Jonathan Gray commented on HBASE-3242:
--------------------------------------

I think compaction and cleaning are the same thing, no?  Or at least the _primary_ point of
these things is to make them smaller / evict edits rather than reducing the number of files.
 Both are about rewriting the files to end up with smaller hlogs in the end.

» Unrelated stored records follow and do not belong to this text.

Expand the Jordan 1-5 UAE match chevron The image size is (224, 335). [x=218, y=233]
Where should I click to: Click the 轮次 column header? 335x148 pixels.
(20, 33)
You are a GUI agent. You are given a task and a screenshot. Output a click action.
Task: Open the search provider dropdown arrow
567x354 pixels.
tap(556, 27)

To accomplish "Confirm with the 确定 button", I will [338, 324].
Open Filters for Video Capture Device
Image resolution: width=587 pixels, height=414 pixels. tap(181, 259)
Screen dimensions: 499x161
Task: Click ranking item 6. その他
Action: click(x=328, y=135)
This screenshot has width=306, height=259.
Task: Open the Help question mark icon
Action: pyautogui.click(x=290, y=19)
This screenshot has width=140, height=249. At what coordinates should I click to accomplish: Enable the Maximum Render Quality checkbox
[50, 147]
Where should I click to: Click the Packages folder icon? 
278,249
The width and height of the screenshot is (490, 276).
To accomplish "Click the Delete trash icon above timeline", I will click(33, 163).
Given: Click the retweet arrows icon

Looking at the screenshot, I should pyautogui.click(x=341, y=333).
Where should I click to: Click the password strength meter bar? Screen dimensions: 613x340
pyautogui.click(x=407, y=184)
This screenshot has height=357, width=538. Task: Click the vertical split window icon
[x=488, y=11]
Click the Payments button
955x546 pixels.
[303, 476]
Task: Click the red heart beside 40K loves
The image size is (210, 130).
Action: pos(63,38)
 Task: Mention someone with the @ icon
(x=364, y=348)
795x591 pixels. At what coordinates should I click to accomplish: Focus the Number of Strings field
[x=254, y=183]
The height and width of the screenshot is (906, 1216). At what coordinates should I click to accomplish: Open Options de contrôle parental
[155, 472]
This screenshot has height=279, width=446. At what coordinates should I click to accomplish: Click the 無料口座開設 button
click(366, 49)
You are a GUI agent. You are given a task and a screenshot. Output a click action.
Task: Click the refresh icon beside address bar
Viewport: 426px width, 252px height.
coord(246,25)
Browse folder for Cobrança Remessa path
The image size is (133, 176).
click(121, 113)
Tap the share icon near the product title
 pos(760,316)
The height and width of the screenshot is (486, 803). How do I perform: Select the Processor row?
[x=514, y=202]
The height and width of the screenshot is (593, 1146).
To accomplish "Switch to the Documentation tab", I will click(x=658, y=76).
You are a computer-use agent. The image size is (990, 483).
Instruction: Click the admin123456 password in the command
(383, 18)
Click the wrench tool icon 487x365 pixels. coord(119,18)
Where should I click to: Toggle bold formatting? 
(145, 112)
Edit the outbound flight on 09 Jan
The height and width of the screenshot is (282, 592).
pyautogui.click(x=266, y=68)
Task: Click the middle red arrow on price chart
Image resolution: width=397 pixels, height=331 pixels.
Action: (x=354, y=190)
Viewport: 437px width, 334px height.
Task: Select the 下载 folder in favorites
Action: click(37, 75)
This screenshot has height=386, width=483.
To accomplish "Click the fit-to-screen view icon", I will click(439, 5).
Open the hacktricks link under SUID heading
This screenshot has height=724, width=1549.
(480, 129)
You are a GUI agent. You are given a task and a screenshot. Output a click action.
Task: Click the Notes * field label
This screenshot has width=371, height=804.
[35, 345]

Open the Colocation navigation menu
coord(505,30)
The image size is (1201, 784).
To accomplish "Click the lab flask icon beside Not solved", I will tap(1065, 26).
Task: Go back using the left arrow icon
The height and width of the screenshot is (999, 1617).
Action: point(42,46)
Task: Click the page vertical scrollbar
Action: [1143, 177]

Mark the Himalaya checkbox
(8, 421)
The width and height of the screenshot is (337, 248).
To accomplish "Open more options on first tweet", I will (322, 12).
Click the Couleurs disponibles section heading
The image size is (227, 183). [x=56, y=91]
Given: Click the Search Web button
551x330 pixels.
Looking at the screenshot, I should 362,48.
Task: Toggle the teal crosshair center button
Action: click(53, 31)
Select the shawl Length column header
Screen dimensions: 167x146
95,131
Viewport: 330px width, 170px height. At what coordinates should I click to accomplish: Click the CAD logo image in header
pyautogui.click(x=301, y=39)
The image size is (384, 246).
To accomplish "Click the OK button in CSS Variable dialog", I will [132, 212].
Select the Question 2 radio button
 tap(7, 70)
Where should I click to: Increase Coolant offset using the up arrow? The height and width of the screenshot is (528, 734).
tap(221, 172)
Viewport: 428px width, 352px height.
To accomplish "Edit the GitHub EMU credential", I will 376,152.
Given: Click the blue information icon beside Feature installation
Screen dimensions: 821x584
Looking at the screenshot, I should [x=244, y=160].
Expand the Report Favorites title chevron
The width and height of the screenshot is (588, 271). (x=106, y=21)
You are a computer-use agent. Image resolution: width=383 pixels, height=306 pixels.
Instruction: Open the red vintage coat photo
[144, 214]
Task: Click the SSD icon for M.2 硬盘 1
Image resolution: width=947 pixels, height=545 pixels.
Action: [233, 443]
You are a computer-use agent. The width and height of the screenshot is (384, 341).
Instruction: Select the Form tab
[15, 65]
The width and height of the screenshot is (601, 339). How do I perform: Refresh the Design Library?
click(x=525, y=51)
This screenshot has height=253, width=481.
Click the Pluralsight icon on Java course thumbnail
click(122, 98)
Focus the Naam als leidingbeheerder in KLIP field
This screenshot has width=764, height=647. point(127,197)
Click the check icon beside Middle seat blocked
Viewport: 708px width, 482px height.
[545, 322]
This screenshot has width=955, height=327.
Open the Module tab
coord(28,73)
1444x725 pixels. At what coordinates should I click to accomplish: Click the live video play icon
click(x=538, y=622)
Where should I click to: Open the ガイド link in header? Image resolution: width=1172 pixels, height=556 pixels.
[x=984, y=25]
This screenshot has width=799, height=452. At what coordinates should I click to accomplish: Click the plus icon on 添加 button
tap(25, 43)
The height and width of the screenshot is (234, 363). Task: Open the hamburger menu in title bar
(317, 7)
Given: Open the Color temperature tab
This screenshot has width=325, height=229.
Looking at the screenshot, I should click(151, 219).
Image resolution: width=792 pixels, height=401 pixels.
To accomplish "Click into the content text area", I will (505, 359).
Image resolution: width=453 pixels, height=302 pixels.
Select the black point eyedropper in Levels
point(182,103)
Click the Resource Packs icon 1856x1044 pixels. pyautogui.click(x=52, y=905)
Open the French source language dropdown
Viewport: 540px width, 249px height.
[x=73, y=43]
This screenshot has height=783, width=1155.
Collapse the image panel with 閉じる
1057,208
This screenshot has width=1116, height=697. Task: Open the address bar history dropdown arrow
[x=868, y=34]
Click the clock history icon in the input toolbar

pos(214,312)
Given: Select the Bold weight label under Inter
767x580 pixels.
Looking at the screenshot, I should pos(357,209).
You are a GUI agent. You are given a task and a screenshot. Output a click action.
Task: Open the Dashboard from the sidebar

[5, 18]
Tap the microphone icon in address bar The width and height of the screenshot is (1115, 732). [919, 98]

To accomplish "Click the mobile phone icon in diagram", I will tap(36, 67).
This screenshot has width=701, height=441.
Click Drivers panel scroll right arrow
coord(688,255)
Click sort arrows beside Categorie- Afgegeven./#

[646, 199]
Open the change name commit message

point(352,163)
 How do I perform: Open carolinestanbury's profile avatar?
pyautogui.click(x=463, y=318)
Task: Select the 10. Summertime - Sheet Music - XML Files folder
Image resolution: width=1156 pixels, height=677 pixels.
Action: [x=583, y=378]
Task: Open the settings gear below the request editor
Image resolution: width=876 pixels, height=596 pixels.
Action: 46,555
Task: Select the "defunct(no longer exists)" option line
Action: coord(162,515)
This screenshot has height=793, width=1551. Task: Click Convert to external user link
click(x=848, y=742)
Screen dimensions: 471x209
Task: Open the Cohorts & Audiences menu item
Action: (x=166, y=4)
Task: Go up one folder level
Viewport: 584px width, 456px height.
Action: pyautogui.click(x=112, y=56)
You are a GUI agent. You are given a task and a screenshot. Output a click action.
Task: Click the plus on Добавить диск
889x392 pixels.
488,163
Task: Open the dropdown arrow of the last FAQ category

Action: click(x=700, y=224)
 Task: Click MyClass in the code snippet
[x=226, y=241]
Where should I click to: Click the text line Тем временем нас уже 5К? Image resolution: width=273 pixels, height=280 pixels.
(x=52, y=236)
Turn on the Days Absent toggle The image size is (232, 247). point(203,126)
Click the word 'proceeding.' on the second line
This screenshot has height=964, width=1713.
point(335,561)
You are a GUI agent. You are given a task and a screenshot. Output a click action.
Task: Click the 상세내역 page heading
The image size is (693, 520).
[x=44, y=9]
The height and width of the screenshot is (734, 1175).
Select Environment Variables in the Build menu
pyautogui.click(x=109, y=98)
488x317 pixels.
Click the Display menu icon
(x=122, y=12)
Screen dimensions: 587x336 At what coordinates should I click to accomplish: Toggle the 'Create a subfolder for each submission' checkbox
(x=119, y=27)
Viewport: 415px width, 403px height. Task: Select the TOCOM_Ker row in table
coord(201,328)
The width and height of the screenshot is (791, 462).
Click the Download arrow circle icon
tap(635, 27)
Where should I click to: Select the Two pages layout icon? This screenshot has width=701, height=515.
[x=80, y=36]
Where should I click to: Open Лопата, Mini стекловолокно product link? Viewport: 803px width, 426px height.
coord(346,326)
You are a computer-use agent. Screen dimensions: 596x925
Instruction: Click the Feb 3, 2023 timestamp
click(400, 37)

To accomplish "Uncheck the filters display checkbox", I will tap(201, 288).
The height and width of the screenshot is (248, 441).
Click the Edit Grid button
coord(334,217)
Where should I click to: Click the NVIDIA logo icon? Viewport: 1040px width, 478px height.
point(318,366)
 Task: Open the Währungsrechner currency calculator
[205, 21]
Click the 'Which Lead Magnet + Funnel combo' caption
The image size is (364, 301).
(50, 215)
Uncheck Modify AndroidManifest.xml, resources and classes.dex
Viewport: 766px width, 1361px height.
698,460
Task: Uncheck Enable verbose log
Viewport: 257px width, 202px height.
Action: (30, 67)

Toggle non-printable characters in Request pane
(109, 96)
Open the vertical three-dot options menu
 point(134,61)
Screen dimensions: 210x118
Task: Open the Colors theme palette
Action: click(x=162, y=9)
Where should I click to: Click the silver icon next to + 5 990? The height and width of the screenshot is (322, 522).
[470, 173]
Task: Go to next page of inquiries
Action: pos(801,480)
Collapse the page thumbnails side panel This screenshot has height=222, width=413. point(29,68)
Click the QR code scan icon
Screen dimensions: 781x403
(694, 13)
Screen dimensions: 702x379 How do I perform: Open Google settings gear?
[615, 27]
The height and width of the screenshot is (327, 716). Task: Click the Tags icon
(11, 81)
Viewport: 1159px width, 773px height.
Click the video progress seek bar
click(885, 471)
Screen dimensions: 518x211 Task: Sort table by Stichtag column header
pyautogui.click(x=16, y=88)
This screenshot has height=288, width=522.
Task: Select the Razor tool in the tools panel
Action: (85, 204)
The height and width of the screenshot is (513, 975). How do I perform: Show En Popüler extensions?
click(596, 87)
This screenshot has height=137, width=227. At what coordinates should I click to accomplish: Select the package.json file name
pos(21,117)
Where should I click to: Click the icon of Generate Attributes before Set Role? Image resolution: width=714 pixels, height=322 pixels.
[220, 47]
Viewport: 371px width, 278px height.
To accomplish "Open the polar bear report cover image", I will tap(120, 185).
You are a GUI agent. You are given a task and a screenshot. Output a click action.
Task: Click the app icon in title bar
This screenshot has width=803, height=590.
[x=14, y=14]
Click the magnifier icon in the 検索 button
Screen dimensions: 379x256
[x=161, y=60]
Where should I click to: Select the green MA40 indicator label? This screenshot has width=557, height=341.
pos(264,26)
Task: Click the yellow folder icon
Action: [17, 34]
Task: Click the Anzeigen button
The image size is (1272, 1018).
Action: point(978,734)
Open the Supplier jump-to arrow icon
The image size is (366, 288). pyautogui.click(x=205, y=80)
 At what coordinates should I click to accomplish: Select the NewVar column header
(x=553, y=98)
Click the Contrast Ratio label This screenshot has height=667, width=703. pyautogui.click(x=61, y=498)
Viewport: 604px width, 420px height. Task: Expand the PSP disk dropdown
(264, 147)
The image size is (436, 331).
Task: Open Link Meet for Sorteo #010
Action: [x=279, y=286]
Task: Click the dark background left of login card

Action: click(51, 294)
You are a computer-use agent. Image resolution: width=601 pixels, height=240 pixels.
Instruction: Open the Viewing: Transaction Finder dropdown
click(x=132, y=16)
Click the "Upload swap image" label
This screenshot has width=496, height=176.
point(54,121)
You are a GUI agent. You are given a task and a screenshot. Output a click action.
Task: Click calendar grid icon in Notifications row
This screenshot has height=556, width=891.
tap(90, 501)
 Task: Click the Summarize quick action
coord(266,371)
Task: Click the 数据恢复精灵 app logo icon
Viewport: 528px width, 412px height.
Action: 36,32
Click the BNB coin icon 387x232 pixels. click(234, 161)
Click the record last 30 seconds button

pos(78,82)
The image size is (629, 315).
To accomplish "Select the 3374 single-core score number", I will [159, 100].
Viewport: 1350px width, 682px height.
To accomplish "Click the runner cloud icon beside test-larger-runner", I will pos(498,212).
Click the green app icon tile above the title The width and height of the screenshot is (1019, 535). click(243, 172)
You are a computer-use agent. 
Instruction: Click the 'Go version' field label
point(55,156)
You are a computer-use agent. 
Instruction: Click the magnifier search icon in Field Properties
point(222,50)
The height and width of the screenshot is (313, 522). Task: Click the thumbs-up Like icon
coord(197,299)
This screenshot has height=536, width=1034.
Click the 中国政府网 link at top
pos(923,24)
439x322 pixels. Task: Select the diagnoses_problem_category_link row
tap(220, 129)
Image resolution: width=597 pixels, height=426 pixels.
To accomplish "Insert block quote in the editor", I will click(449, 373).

I'd say both of these optimizations could be done at the same time and both seem like a good
idea.

The Nicolas idea is mostly beneficial for increment-type workloads where you have a lot of
updates and only care about the latest version.  Stack idea should have some impact on nearly
all use cases but it's not clear to me if it would be a clear win because of the added overhead.
 On under-utilized clusters with extra IO available, I imagine it would be a win.  If you're
at all IO bound, maybe not.

> HLog Compactions
> ----------------
>
>                 Key: HBASE-3242
>                 URL: https://issues.apache.org/jira/browse/HBASE-3242
>             Project: HBase
>          Issue Type: Improvement
>          Components: regionserver
>            Reporter: Nicolas Spiegelberg
>
> Currently, our memstore flush algorithm is pretty trivial.  We let it grow to a flushsize
and flush a region or grow to a certain log count and then flush everything below a seqid.
 In certain situations, we can get big wins from being more intelligent with our memstore
flush algorithm.  I suggest we look into algorithms to intelligently handle HLog compactions.
 By compaction, I mean replacing existing HLogs with new HLogs created using the contents
of a memstore snapshot.  Situations where we can get huge wins:
> 1. In the incrementColumnValue case,  N HLog entries often correspond to a single memstore
entry.  Although we may have large HLog files, our memstore could be relatively small.
> 2. If we have a hot region, the majority of the HLog consists of that one region and
other region edits would be minuscule.
> In both cases, we are forced to flush a bunch of very small stores.  Its really hard
for a compaction algorithm to be efficient when it has no guarantees of the approximate size
of a new StoreFile, so it currently does unconditional, inefficient compactions.  Additionally,
compactions & flushes suck because they invalidate cache entries: be it memstore or LRUcache.
 If we can limit flushes to cases where we will have significant HFile output on a per-Store
basis, we can get improved performance, stability, and reduced failover time.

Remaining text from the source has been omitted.